Elp3 morphants present a ventrally-curved tail. (A) Schematic representation of the anti-codon loop of a tRNA, indicating position 34 (red arrow) where 5-methoxycarbonylmethyl-2-thiouridine (mcm⁵s²U) is located. Anti-codon is depicted in green. (B) In situ hybridization of Elp3 mRNA in 4 cell (upper) and 27 hpf (lower) embryos. Scale bar 0.7 mm. (C) Saccharomyces cerevisiae mutants for ELP3 (ΔELP3) were transformed with an expression plasmid that contained zebrafish Elp3 (zElp3). BY4741 was used as control. Image representative of three independent experiments. (D) Western blot detecting Elp3 in 48 hpf samples from control and morphant embryos (MO-Elp3); β-actin was used as loading control. Samples from embryos injected with translation- (ATG) and splicing-blocking (SP). (E) Liquid chromatography-mass spectrometry (LC-MS) analysis of tRNA modification. Peak area values for mcm⁵s²U are shown normalized to the of purified tRNA for each sample (n = 3, * p < 0.05). (F) qPCR for UPR targets BiP, Chop and Atf4. Fold change in mRNA levels comparing morphant embryos to controls; t-test was performed for statistical analysis. *** p < 0.005). (G) Representative images of control, morphants and MO + ELP3 mRNA injected embryos by 48 hpf (images representative of at least six independent experiments, in which at least 100 embryos were analyzed).
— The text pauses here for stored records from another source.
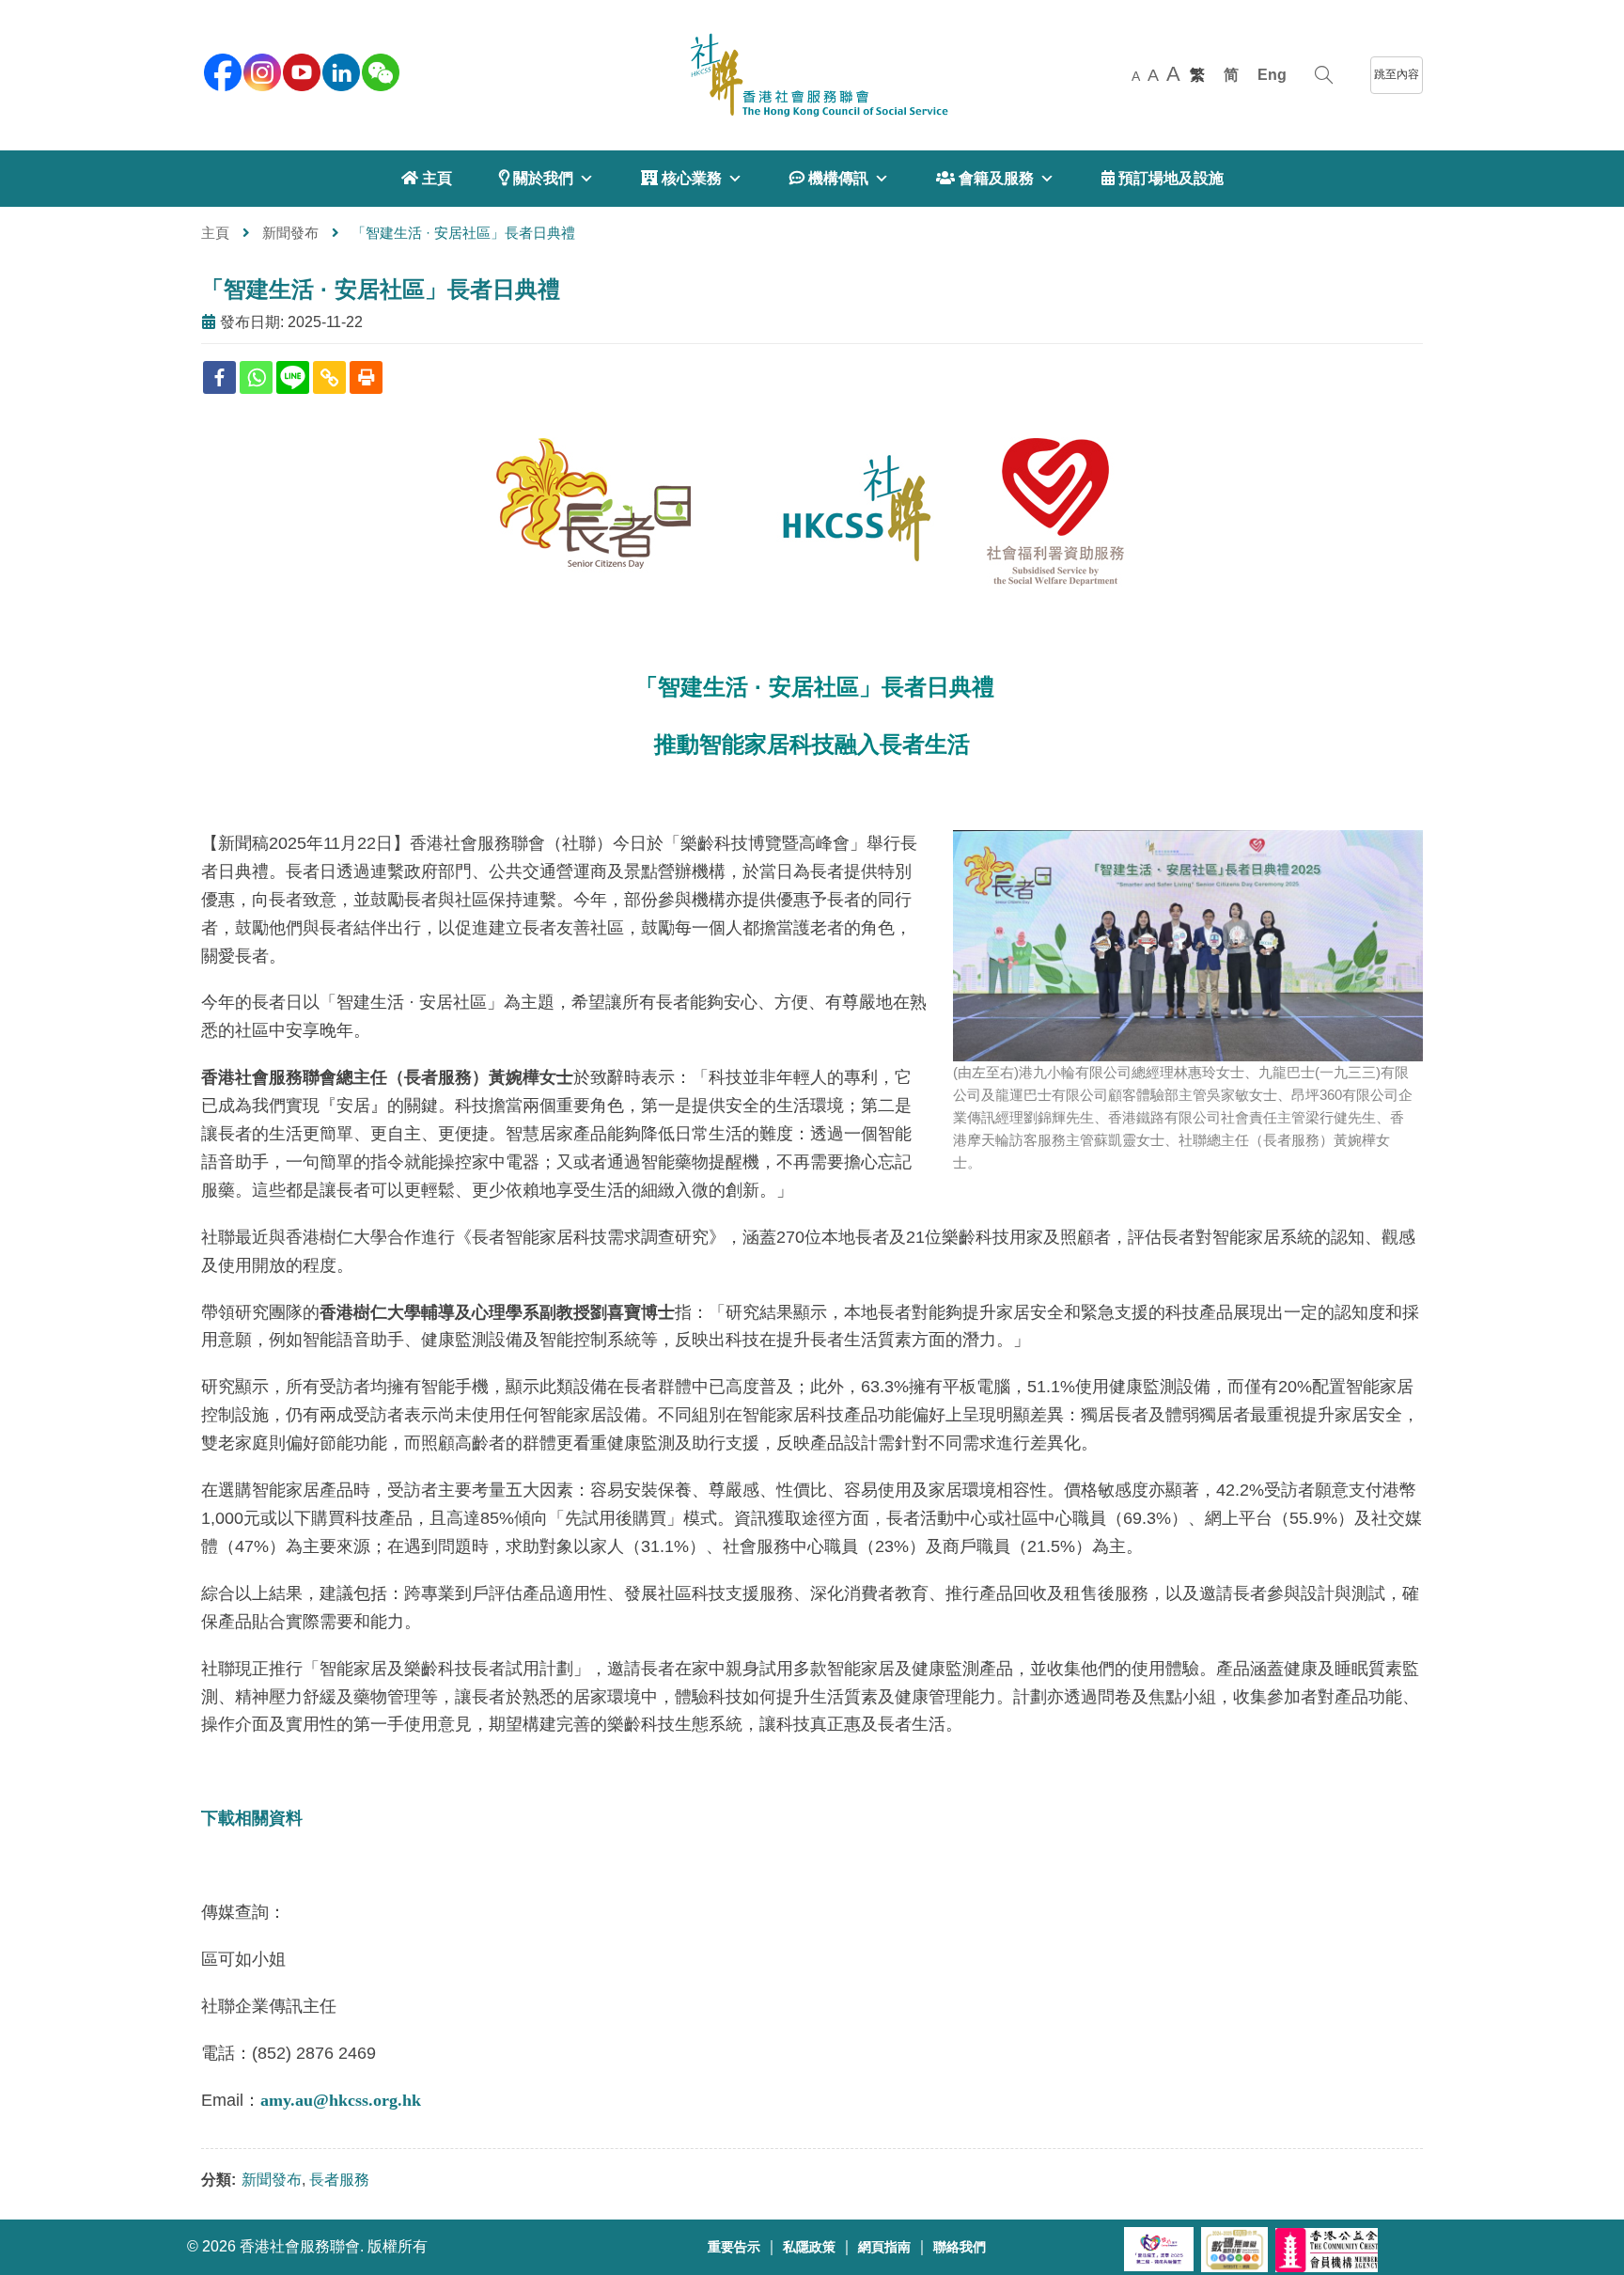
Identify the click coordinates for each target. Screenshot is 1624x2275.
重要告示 (734, 2247)
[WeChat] (379, 70)
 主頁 (426, 178)
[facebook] (221, 70)
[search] (1323, 75)
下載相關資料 (252, 1818)
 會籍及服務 (985, 178)
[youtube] (300, 70)
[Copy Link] (329, 377)
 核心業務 (681, 178)
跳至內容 (1396, 74)
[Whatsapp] (256, 377)
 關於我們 (536, 178)
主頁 (215, 233)
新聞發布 (290, 233)
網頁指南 (884, 2247)
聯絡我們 (959, 2247)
Aberrant somite shape and horizontal myoseptum in Elp3 morphants. To show somite boundary we detected β-dystroglycan in (A) control and morphant 48 hpf embryos, nuclei were stained with TO-PRO. Images representative of three independent experiments. Horizontal myoseptum is indicated with a white arrowhead. Scale Bar 50 µm. Also, somite angle (B) and area (C) were measured (N = 3, n = 50, t-Student. *** p < 0.005). Myomesin was also detected (D) in 48 hpf control and morphant embryos (N = 3, n = 50, t-Student). Scale bar 10 µm. (E) To evaluate muscle function coiling was measured counting twitches per minute in 30 hpf embryos (N = 3, n = 50, t-Student; ns non-significant).

Abnormal muscle fiber morphology in morphants. Muscle fibers of control (A, D, G and J), morphants (B, E, H and K) and MO + PKADN mRNA injected (C, F, I and L) were analyzed. Upper panels show fast fibers (F59) and lower show slow fibers (S58). F-actin was stained with TRICT-phalloidin. Scale bar 50 µm. Images representative of 4 independent experiments.

Shh activity is diminished in ELP morphants. (A) Immunohistochemistry usnig an anti-Engrailed antibody to visualize the adaxial cells. Control, elp3 morphants and MO/PKA^DN mRNA-injected animals were analyzed 24 hpf. (B) The number of engrailed(+) cells were counted (N = 4, n = 30, ANOVA *** p < 0.005). (C) In situ hybridization to detect the expression pattern of col2a1 in control, elp3 morphants and MO/PKA^DN mRNA-injected fish (images representative of four independent experiments). Scale bar 40 µm.

Morphant phenotype is rescued by sonic hedgehog pathway activation. Images of 2dpf larvae of (A) Control, (B) Control + 0.1% DMSO (C) Control + Pur 10 µM, (D) MO-Elp3 injected, (E) MO-Elp3 + 0.1% DMSO and (F) MO-Elp3 + Pur 10 µM. (G) MO Elp3 + GFP mRNA and (H) MO Elp3 + PKA^DN mRNA. Images are representative of four independent experiments.